Bien que la lettre porte son nom, il a fallu attendre le quatrième siècle pour qu’elle soit reconnue par l’ensemble des Églises, mais cela ne préjuge pas de la date à laquelle elle a été écrite. Aujourd’hui certains font remarquer que la qualité du style suppose l’intervention d’un rédacteur plus lettré que ce Jacques de Nazareth. Il est bien évident que Jacques, tout comme Pierre et même Paul, a fait appel à un secrétaire qui peut avoir été beaucoup plus qu’un scribe à qui l’on dicte le texte.
Cette lettre est l’écrit du Nouveau Testament qui dénote le plus de parenté avec l’Évangile de Matthieu, même s’il s’agit de thèmes qui sont communs à tous les écrits apostoliques ; on y retrouvera en particulier les échos du Sermon sur la Montagne. Elle nous donne comme un autre versant de la vie des communautés juives de Palestine et de Syrie, complétant l’image négative qu’on pourrait en retenir si l’on s’en tenait à la difficulté que beaucoup de leurs membres éprouvaient pour se libérer de la loi de Moïse. La lettre de Jacques rappelle, comme l’Évangile de Matthieu, que la Loi éduque pour la liberté (2,12). Elle est à sa façon une voie royale (2,8) pour ceux qui cherchent la perfection.
Un des points de cette lettre qui ont le plus attiré l’attention est l’insistance très forte de Jacques sur l’inutilité d’une foi qui ne se traduit pas par des actes (2,14-26). Cette insistance contraste avec les affirmations de Paul qui, tout spécialement en Gál 5 et Rom 4, affirme que nous sommes sauvés par la foi et non par les œuvres. Il est impossible de nier la volonté de se corriger l’un l’autre, car une étude comparée des épîtres oblige à dire que Jacques connaissait la première lettre de Paul aux Corinthiens quand il a écrit celle-ci. Et Paul, à son tour, connaissait la lettre de Jacques lorsqu’il a écrit la lettre aux Galates et la deuxième aux Corinthiens.
Les textes des Actes relatifs au concile de Jérusalem invitent à ne pas forcer l’opposition entre ces deux apôtres (voir les notes de Ac 15) ; Paul, qui critique durement l’entourage de Jacques, semble avoir eu pour lui personnellement plus que du respect.

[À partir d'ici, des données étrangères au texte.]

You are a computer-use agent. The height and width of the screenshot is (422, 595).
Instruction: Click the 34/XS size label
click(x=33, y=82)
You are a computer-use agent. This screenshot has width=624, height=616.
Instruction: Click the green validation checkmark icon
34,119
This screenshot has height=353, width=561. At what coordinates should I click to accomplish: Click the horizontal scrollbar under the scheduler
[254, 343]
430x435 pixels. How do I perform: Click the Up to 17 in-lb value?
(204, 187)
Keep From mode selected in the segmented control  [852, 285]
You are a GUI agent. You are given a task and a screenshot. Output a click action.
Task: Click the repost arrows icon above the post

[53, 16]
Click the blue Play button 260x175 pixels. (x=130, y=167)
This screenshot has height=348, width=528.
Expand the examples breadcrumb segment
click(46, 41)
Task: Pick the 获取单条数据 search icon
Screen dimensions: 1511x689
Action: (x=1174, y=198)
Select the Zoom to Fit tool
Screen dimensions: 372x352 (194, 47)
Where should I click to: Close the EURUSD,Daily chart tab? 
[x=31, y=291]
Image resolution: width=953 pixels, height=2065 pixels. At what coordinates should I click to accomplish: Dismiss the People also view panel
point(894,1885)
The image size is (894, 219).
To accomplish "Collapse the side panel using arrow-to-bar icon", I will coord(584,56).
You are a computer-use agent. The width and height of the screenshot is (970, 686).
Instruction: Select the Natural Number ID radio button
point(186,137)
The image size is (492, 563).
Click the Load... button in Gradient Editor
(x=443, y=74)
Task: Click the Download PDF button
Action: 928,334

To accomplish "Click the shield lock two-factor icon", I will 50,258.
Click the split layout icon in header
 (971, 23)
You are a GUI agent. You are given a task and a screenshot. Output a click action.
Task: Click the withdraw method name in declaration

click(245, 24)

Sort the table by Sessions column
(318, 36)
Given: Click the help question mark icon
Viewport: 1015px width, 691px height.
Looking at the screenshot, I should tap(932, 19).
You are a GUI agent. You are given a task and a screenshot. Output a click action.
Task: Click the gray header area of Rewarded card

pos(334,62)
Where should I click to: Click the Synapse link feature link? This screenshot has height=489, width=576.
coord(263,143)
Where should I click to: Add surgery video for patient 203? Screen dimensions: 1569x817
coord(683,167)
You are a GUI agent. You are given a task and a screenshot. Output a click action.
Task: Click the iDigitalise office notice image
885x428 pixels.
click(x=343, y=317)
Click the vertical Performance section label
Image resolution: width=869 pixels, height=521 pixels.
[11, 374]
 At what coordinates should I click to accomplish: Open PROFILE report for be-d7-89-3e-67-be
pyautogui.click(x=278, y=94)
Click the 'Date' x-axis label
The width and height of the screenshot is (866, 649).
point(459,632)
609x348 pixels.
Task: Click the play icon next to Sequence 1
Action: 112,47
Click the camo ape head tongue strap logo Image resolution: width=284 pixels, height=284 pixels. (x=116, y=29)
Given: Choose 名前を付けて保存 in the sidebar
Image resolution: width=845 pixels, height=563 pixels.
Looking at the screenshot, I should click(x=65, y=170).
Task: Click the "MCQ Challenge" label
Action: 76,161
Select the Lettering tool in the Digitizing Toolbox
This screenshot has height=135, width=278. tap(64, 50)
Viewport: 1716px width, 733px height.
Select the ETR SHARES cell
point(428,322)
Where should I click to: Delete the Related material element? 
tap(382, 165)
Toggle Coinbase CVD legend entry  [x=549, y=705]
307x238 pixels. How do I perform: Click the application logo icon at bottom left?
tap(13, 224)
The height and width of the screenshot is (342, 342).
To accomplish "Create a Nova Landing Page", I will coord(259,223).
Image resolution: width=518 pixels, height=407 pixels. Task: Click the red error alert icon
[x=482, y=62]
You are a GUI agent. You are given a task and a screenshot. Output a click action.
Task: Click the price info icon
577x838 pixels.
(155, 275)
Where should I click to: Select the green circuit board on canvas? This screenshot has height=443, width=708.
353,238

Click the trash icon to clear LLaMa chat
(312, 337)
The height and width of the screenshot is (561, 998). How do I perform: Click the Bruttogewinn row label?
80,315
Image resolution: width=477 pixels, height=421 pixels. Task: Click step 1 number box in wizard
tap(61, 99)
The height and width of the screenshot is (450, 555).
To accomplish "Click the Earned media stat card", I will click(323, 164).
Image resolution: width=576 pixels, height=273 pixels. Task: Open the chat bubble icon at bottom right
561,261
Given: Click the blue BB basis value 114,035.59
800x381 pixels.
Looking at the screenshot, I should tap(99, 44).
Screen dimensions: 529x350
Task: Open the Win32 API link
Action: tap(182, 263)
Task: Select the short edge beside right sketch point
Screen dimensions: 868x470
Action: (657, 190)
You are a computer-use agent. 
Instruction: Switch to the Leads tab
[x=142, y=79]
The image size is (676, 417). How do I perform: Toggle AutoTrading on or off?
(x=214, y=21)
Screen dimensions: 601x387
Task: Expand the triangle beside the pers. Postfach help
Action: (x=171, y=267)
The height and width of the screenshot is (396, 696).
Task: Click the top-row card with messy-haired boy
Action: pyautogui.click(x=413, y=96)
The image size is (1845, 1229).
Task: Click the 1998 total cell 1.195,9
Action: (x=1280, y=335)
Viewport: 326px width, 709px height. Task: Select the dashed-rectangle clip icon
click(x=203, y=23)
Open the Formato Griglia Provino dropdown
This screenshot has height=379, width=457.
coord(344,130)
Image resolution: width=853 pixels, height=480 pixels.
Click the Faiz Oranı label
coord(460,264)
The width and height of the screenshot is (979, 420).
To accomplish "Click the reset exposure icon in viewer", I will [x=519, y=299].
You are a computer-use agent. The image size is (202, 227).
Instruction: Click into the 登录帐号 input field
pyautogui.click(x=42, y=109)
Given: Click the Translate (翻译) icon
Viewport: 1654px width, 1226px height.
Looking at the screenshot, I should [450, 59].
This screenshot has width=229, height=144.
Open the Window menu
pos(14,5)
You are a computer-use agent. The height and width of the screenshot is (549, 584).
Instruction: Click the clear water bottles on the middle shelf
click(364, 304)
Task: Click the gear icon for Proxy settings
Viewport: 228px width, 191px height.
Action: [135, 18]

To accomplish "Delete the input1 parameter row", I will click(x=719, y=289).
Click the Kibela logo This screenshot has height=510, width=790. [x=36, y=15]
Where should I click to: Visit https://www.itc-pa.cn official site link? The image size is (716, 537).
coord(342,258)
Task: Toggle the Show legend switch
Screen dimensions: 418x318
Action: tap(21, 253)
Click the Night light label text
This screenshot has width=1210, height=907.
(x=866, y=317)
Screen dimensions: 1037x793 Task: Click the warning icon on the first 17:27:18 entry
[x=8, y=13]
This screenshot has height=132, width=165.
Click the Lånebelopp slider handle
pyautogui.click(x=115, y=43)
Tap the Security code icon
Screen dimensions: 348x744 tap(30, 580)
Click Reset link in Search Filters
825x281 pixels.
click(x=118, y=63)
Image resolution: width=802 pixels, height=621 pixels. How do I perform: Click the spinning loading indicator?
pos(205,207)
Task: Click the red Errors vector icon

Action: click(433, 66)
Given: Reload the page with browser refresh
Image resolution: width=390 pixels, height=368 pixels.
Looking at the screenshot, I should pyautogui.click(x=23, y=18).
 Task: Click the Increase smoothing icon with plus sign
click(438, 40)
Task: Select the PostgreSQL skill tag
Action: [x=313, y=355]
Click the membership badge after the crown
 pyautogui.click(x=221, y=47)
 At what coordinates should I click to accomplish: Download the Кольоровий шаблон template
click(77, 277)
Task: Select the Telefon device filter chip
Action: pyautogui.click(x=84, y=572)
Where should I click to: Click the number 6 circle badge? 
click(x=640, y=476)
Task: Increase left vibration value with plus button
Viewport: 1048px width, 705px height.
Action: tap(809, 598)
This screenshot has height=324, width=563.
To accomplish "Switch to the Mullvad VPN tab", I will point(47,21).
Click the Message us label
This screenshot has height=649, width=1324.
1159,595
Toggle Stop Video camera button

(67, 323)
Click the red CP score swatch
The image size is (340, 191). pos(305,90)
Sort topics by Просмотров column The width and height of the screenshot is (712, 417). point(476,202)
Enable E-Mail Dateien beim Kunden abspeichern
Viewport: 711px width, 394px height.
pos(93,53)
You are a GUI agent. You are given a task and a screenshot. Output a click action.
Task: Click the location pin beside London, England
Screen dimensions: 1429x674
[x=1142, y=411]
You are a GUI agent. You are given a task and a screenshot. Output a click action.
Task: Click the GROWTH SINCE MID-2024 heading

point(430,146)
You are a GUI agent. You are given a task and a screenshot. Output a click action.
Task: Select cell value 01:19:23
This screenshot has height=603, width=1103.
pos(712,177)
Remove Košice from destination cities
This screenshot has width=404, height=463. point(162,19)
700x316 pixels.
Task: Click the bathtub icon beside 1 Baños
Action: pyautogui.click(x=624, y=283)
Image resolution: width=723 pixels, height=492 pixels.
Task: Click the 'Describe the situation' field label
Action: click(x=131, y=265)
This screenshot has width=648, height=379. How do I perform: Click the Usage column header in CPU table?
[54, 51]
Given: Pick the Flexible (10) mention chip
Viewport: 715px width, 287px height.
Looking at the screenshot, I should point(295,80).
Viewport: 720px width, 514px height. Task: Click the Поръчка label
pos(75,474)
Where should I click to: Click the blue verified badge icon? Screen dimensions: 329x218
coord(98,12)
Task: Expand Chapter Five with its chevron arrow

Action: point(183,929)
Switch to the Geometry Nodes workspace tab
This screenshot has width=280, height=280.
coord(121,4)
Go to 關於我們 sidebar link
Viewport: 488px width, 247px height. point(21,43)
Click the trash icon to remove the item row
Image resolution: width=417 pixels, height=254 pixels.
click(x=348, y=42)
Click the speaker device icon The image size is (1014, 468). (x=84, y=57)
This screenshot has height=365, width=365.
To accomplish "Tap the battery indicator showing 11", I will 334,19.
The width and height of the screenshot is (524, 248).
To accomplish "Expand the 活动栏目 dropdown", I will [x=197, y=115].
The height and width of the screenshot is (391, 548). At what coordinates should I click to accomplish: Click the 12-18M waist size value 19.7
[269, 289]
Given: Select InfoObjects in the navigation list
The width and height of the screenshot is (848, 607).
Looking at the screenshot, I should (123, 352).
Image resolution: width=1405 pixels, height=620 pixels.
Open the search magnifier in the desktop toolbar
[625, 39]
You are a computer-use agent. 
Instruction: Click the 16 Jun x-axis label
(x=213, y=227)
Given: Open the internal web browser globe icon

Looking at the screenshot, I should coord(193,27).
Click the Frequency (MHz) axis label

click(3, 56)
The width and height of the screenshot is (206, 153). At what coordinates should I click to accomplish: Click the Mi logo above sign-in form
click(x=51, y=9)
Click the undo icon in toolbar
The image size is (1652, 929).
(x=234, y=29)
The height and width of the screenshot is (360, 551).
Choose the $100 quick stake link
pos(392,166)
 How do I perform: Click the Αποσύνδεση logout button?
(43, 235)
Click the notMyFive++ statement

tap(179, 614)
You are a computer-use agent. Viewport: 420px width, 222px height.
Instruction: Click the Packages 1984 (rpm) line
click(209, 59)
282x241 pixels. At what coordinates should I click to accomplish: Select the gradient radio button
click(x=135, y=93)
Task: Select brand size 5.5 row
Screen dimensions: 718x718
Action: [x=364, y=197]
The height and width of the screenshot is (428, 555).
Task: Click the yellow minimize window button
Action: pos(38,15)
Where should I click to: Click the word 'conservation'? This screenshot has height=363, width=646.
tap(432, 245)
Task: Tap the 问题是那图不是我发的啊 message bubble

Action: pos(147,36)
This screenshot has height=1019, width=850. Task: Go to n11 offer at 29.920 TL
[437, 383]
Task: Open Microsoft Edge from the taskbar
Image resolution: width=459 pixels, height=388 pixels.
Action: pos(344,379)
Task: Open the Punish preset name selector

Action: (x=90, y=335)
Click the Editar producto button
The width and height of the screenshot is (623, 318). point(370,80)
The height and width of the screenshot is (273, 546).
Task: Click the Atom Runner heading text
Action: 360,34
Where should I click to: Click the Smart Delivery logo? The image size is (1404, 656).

Ici, s’adressant à ses fidèles de Jérusalem, Jacques leur enseigne des choses simples et pratiques inspirées de la sagesse de l’Ancien Testament. La religion authentique se reconnaît à la façon dont nous vivons et traitons ceux qui nous entourent.
La lettre de Jacques, compte tenu de ce que nous avons dit, doit avoir été écrite en 56 ou 57. De toute façon, on sait que Jacques mourut lapidé en 62.